--- Begin PROVIDED DATA ---

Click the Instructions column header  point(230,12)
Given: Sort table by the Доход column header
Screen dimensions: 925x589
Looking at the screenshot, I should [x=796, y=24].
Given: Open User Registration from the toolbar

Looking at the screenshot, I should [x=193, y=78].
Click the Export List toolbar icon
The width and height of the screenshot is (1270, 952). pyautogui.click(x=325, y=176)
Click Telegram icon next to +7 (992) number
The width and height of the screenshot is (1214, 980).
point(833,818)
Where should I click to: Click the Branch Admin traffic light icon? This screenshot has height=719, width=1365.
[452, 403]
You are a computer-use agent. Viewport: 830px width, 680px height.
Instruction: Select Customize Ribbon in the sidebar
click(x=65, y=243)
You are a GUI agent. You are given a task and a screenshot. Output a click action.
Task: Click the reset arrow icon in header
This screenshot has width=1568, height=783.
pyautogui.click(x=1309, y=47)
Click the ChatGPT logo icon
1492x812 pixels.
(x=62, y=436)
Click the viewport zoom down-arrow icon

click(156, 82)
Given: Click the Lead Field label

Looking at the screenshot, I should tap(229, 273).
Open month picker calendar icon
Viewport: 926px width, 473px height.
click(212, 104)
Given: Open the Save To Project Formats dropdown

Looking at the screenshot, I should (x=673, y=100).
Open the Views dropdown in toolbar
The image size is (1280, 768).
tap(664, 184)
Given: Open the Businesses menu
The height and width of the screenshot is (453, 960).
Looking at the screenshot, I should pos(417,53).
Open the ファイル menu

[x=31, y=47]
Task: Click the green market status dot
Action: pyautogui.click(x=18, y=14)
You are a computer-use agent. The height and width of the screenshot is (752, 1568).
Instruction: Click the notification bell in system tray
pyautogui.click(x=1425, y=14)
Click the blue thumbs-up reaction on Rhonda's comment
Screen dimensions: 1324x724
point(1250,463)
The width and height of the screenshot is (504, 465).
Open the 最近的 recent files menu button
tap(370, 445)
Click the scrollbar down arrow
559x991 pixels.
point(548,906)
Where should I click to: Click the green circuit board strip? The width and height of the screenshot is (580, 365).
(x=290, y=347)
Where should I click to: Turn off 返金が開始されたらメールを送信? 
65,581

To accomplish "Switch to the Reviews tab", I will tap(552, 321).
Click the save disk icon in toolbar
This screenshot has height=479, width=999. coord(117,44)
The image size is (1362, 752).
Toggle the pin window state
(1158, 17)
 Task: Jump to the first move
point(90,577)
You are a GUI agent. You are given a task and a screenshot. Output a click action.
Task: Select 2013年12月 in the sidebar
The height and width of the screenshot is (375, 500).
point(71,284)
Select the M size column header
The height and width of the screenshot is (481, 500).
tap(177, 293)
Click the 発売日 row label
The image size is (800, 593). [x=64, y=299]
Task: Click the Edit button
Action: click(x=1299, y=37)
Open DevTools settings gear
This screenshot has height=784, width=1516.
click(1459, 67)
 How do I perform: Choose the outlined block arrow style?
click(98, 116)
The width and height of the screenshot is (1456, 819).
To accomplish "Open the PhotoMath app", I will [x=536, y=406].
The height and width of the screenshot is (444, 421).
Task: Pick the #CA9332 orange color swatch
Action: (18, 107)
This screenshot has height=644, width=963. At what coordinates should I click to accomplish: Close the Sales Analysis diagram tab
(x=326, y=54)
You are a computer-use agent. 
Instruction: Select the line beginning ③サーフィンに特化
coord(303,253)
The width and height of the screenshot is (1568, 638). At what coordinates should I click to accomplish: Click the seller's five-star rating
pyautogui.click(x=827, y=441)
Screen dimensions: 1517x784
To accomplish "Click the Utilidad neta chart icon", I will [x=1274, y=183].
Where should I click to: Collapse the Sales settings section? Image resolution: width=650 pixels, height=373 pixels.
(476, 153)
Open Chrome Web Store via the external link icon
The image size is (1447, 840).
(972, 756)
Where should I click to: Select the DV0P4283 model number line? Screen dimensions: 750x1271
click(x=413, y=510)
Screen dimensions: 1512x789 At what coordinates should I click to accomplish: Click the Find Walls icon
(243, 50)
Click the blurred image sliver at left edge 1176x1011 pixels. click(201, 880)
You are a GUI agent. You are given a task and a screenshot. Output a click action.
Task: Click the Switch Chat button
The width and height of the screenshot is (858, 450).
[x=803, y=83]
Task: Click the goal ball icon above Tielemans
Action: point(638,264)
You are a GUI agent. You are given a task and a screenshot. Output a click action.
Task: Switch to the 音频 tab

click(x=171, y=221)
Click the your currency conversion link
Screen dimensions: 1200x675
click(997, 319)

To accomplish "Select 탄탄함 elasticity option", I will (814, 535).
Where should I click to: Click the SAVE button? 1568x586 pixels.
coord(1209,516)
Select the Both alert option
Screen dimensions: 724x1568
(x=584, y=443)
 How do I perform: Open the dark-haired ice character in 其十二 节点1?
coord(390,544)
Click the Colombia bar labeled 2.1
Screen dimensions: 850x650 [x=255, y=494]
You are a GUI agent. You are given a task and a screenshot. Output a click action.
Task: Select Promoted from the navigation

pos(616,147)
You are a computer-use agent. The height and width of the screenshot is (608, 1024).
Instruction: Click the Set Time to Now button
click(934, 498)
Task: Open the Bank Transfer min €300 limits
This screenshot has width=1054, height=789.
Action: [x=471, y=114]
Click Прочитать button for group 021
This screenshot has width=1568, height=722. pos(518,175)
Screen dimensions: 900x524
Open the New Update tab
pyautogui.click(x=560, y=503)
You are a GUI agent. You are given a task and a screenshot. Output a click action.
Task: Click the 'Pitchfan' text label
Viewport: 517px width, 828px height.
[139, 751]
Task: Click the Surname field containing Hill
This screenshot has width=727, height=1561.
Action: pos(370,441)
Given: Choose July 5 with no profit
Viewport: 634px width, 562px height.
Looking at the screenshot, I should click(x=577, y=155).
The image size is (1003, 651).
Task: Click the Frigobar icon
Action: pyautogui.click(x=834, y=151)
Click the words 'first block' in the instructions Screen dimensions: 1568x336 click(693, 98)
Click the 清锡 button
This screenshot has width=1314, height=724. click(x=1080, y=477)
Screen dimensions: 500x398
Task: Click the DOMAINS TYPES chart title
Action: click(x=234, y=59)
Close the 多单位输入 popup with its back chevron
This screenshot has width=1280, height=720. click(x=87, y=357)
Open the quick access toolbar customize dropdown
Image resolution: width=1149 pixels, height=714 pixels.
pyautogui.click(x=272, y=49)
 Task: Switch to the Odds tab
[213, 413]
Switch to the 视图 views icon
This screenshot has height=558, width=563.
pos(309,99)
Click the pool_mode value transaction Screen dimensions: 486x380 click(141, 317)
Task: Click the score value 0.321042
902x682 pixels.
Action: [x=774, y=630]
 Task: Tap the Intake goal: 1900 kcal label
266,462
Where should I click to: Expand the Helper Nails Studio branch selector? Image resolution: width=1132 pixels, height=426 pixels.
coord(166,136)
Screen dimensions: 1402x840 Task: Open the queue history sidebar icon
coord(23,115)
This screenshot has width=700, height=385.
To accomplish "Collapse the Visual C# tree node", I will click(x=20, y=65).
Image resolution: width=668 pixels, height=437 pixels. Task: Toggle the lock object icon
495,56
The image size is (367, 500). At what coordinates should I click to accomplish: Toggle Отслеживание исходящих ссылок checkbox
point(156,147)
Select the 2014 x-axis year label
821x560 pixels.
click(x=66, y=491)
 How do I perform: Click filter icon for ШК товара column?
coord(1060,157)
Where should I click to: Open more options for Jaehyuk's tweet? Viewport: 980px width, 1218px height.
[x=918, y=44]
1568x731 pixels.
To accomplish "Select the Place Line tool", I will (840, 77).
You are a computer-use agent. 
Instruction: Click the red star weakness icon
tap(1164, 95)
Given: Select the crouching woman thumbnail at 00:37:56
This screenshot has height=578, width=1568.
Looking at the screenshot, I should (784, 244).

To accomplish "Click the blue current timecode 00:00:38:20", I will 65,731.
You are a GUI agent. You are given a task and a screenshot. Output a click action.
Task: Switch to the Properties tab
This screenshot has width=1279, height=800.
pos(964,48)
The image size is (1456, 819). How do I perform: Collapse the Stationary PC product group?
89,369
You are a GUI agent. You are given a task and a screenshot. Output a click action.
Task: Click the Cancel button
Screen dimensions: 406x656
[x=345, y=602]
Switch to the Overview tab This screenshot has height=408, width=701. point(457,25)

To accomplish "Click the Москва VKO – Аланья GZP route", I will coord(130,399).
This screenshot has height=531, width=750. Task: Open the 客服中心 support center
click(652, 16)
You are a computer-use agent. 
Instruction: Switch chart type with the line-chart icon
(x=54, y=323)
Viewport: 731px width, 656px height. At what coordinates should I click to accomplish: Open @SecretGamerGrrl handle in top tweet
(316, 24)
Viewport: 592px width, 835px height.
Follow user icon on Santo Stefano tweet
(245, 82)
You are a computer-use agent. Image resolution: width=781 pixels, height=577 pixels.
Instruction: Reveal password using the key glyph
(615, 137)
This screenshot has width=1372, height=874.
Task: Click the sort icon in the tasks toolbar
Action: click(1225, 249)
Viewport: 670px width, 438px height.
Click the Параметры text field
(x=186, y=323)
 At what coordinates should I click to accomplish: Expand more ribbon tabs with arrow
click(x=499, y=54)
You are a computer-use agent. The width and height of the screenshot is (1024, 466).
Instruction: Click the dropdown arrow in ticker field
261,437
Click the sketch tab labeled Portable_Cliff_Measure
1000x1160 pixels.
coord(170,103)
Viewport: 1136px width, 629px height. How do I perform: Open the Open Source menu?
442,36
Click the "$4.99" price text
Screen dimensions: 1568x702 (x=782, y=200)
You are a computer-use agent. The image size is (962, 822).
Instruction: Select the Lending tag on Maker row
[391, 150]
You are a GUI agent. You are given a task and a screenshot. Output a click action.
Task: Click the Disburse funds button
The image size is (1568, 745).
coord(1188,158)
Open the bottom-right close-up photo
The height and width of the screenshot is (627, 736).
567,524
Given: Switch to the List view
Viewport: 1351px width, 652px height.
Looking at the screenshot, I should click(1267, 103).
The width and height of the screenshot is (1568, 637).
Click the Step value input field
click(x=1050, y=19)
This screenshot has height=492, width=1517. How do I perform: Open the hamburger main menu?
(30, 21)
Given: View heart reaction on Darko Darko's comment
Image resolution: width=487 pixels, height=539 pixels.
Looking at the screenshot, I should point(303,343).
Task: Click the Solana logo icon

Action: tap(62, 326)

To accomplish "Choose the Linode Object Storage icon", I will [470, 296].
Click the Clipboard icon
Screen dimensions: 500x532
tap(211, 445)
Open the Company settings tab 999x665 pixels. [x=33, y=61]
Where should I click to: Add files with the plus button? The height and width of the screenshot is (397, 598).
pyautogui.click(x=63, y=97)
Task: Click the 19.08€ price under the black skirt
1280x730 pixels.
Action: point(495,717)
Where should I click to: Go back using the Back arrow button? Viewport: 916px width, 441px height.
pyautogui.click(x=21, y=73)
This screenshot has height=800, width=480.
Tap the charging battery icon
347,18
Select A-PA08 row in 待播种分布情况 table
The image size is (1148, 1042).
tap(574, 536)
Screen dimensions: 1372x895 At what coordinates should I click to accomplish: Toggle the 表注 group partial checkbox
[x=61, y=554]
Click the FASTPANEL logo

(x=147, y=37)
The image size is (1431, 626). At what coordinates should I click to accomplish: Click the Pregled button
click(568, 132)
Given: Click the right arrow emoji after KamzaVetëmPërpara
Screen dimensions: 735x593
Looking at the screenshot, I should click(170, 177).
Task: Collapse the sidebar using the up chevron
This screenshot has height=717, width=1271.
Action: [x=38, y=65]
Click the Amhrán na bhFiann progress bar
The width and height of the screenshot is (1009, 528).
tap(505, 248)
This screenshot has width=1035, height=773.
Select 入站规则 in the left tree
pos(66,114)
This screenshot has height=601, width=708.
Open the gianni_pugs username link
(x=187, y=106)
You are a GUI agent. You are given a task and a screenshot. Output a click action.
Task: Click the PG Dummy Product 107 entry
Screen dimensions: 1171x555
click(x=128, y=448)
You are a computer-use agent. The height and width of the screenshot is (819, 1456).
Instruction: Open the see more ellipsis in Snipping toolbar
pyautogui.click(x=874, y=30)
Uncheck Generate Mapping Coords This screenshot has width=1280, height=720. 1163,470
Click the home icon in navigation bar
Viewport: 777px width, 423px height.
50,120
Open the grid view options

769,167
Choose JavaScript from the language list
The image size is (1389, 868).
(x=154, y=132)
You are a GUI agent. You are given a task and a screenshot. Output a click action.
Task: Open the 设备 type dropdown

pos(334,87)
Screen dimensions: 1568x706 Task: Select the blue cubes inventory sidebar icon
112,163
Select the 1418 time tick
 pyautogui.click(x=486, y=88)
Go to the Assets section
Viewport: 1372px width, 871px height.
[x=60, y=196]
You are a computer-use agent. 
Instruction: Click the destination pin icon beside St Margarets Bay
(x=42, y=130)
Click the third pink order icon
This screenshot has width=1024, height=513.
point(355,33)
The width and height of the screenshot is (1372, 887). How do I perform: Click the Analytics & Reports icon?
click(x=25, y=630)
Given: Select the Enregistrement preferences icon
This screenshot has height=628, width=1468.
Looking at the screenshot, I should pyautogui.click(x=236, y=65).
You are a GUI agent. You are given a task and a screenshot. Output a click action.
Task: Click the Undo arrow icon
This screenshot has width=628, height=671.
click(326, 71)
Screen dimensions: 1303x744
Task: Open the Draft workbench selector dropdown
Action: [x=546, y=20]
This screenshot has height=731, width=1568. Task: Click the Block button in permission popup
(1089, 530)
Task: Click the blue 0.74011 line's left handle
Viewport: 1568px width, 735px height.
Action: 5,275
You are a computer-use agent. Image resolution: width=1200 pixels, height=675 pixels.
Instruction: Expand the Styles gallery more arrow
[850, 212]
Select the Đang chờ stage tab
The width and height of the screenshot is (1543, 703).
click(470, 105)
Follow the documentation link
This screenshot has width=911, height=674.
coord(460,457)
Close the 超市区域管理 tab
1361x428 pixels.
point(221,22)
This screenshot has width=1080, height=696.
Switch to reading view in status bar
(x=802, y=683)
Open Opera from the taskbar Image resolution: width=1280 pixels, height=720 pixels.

--- End PROVIDED DATA ---

▶ TASK REQUIREMENTS
Output the entries from the line with "How do I perform: Click filter" to the line with "click(652, 16)", inclusive, as a JSON list of strings with one string per line and blank lines omitted.

▶ ANSWER IN FULL
[
  " How do I perform: Click filter icon for ШК товара column?",
  "coord(1060,157)",
  "Where should I click to: Open more options for Jaehyuk's tweet? Viewport: 980px width, 1218px height.",
  "[x=918, y=44]",
  "1568x731 pixels.",
  "To accomplish \"Select the Place Line tool\", I will (840, 77).",
  "You are a computer-use agent. ",
  "Instruction: Click the red star weakness icon",
  "tap(1164, 95)",
  "Given: Select the crouching woman thumbnail at 00:37:56",
  "This screenshot has height=578, width=1568.",
  "Looking at the screenshot, I should (784, 244).",
  "To accomplish \"Click the blue current timecode 00:00:38:20\", I will 65,731.",
  "You are a GUI agent. You are given a task and a screenshot. Output a click action.",
  "Task: Switch to the Properties tab",
  "This screenshot has width=1279, height=800.",
  "pos(964,48)",
  "The image size is (1456, 819). How do I perform: Collapse the Stationary PC product group?",
  "89,369",
  "You are a GUI agent. You are given a task and a screenshot. Output a click action.",
  "Task: Click the Cancel button",
  "Screen dimensions: 406x656",
  "[x=345, y=602]",
  "Switch to the Overview tab This screenshot has height=408, width=701. point(457,25)",
  "To accomplish \"Click the Москва VKO – Аланья GZP route\", I will coord(130,399).",
  "This screenshot has height=531, width=750. Task: Open the 客服中心 support center",
  "click(652, 16)"
]